Internal magnetic field experienced by H atom Electron

[Bosley]

Homework Statement

A 21 cm spectral line corresponds to the flipping of the electron in a hydrogen atom from having its spin parallel to the spin of the proton to having it anti-parallel. Find the internal magnetic field experienced by the electron in the hydrogen atom.

Homework Equations

lambda = 21 cm
f=c/lambda = 1.429 x 10^9 Hz
DeltaE = h f = 9.4686 x 10^-25 J

The Attempt at a Solution

According to Arthur Beiser's 1969 quantum book, the energy of an electron in a given quantum state will be higher or lower by V_m = (e*hbar/(2m))*B than its energy in the absence of the spin-orbit coupling.

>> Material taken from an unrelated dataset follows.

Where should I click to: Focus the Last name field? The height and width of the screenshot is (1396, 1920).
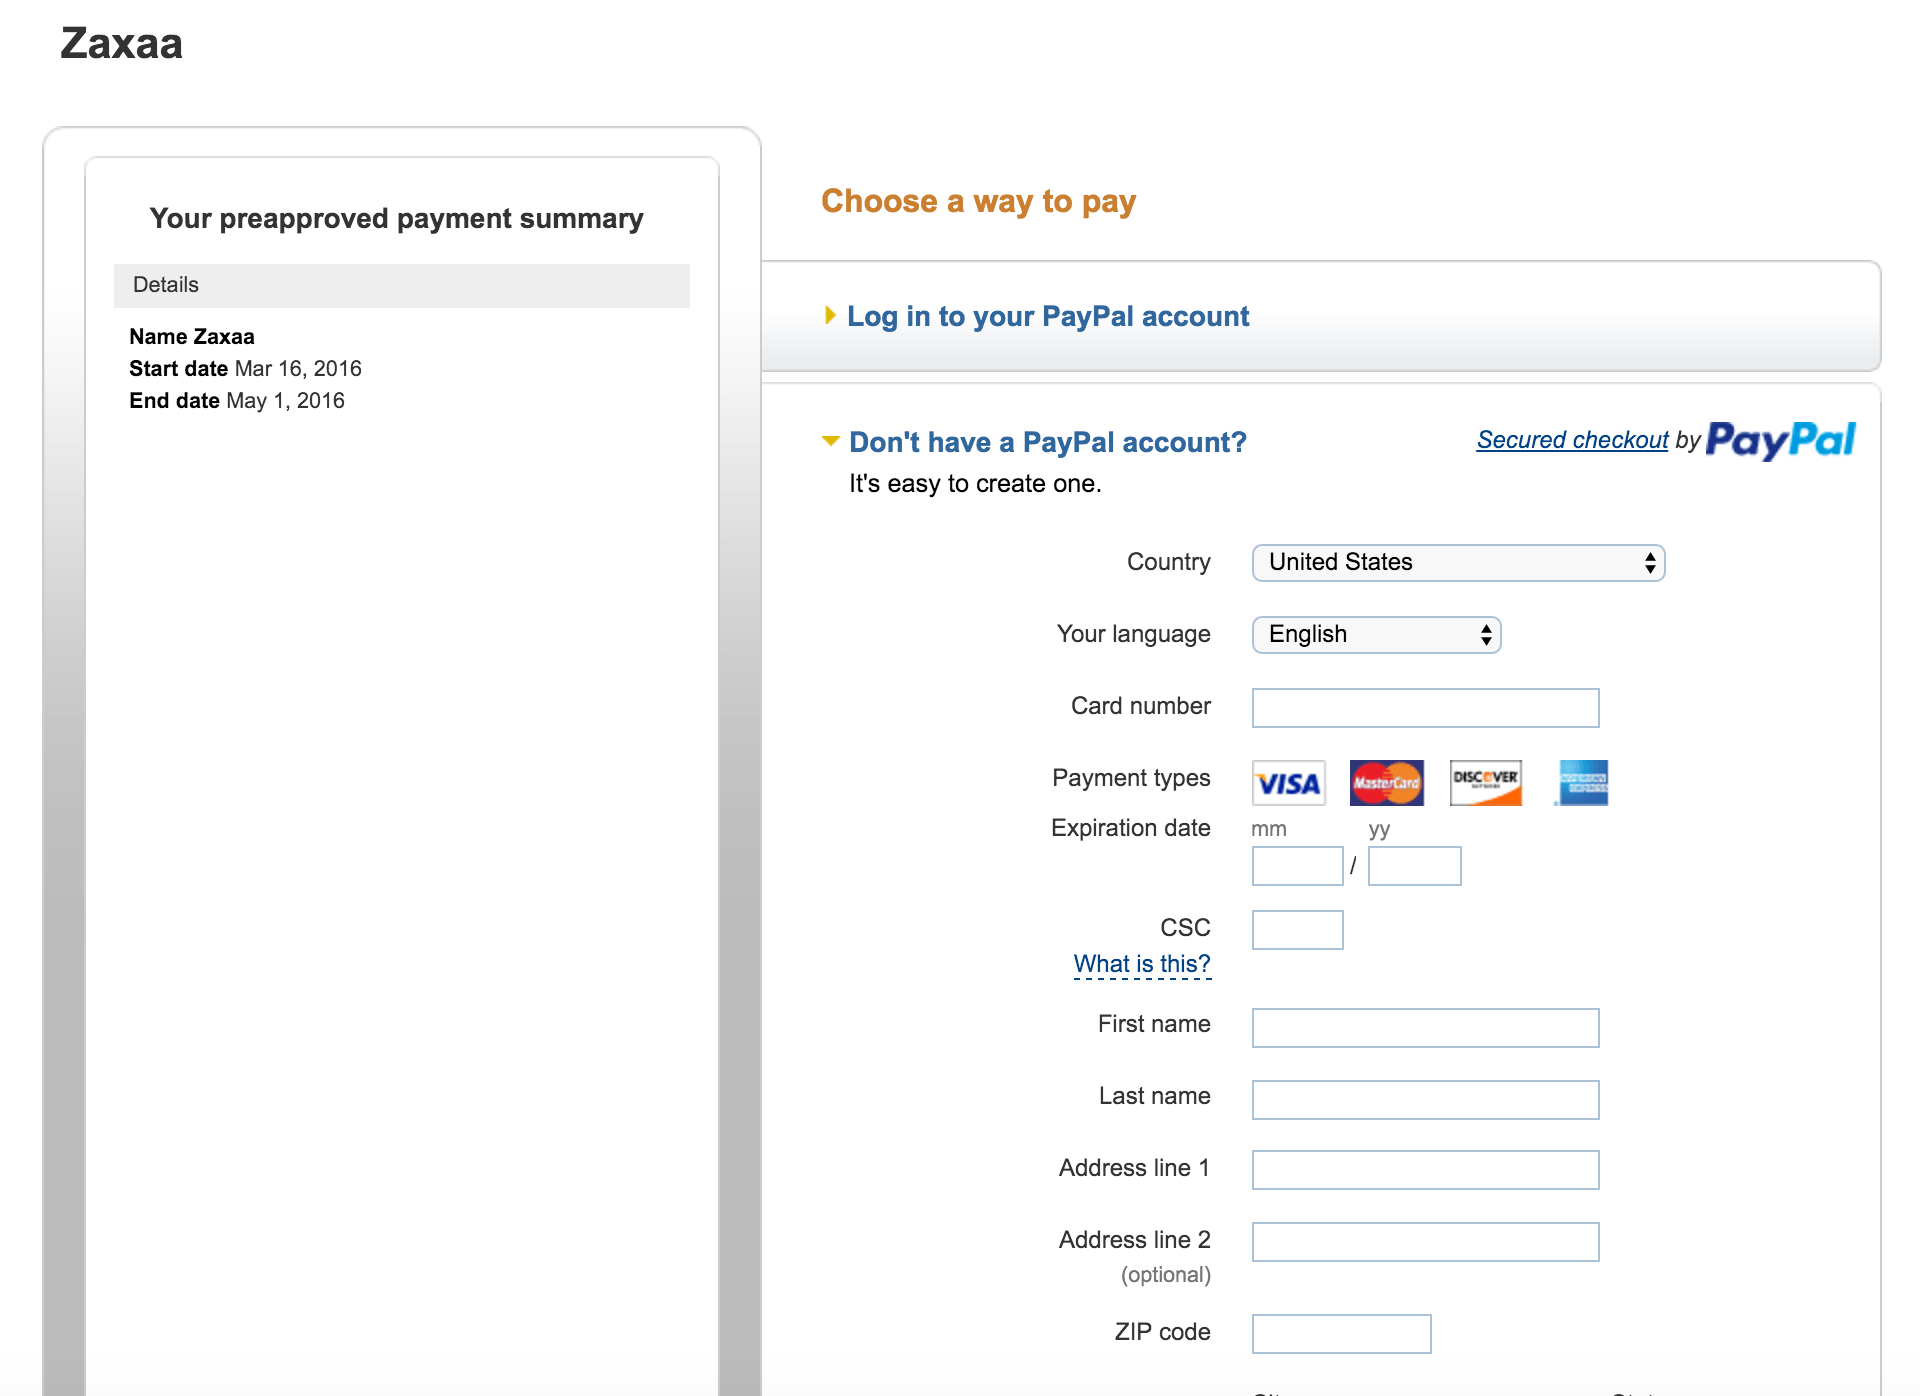1424,1100
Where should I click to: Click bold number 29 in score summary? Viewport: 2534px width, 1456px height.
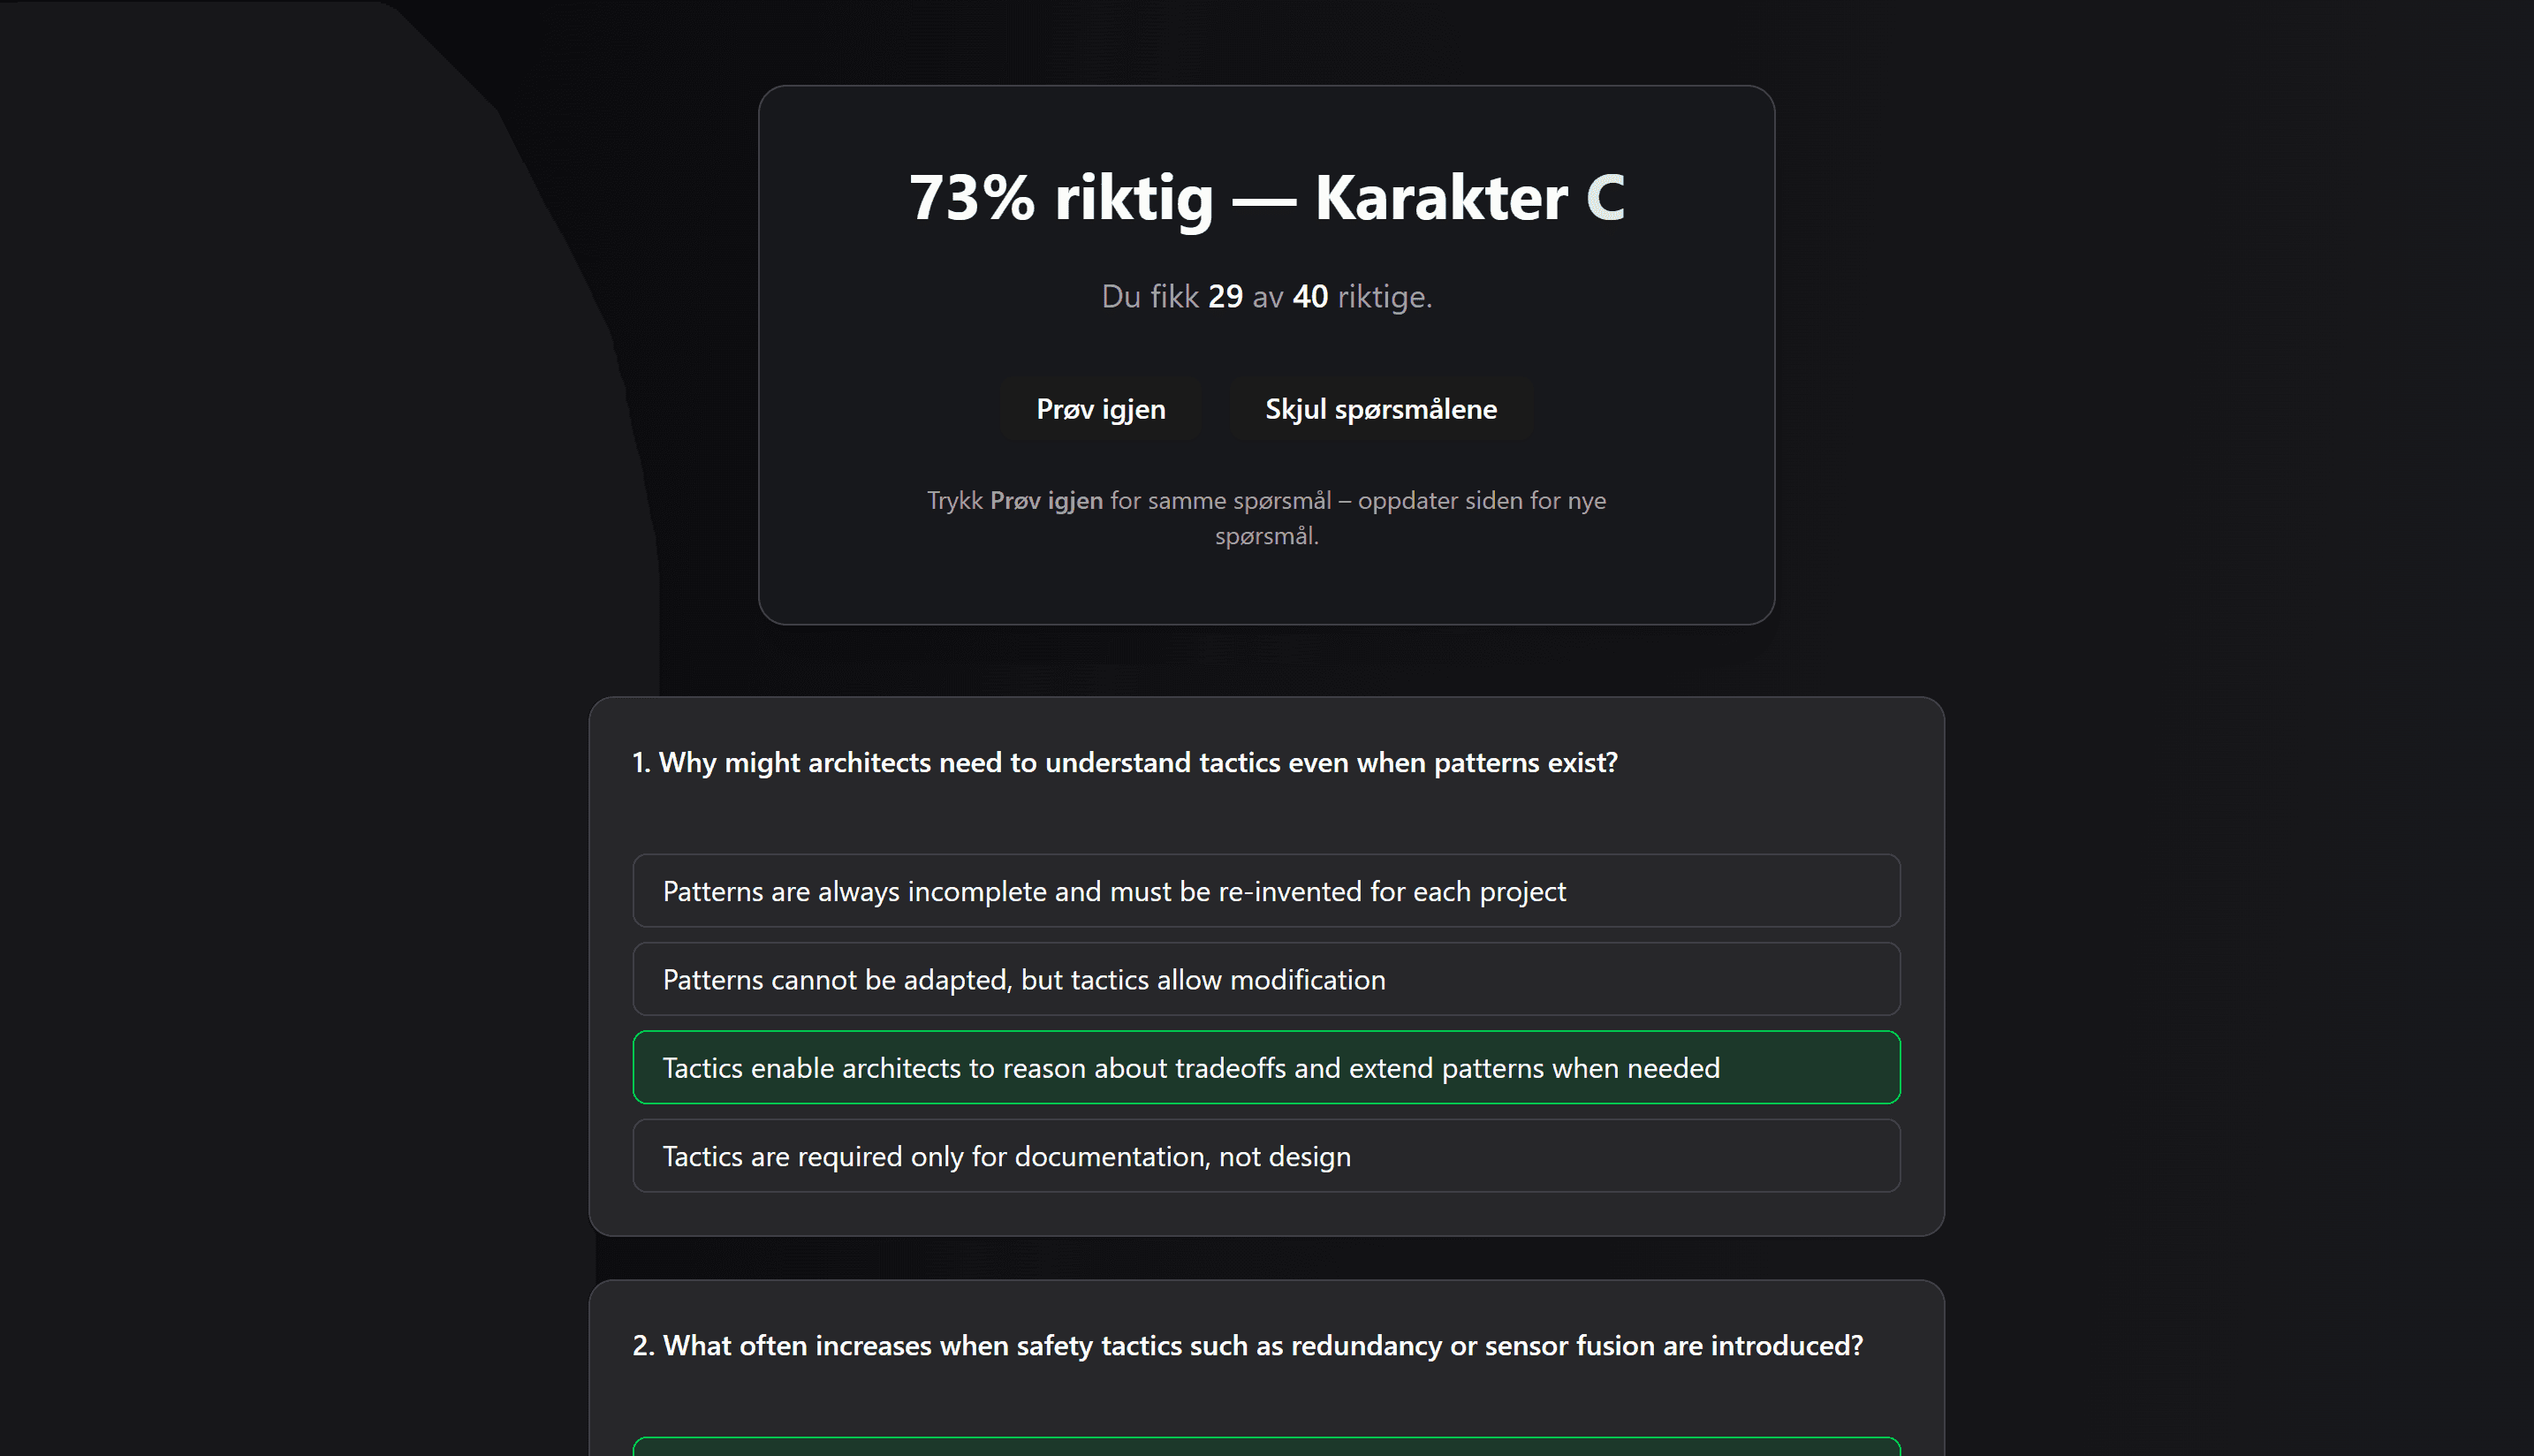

I think that the DeltaE I found above would be equal to 2*V_m. Which would give me B = DeltaE*m/(e*hbar). But plugging in the numbers to that equation I get that B = .051 T.

This contradicts what Beiser says shortly thereafter, which is that the ground state hydrogen atom should have B approximately 14 T. He calculates this using B = mu_o*f*e/(2r) with f = 7 x 10¹⁵ where f is the number of times the hydrogen atom "sees" itself circled by the proton each second, and r = 5 x 10^-11 m. I don't know why my calculation contradicts this one, and if that contradiction is ok or if I have done something wrong.

Any insight would be appreciated.

 

[fzero]

The spin-orbit coupling is not responsible for the 21 cm line. The spin-orbit coupling refers to the coupling of the electrons intrinsic spin to its orbital angular momentum. Only states with nonzero orbital angular momentum are split by the spin-orbit interaction. This is one contribution to what's called fine structure of atom energy levels.

The 21 cm line is due to a splitting of the 1s state due to the coupling between the electron spin with the proton spin. The 1s state has no orbital angular momentum and there is no spin-orbit splitting for this state. The spin-spin coupling is much smaller than typical spin-orbit couplings and causes what is called hyperfine structure. I haven't checked your numbers, but it's natural to find a nuclear magnetic field that is much smaller than that due to angular momentum of the electron.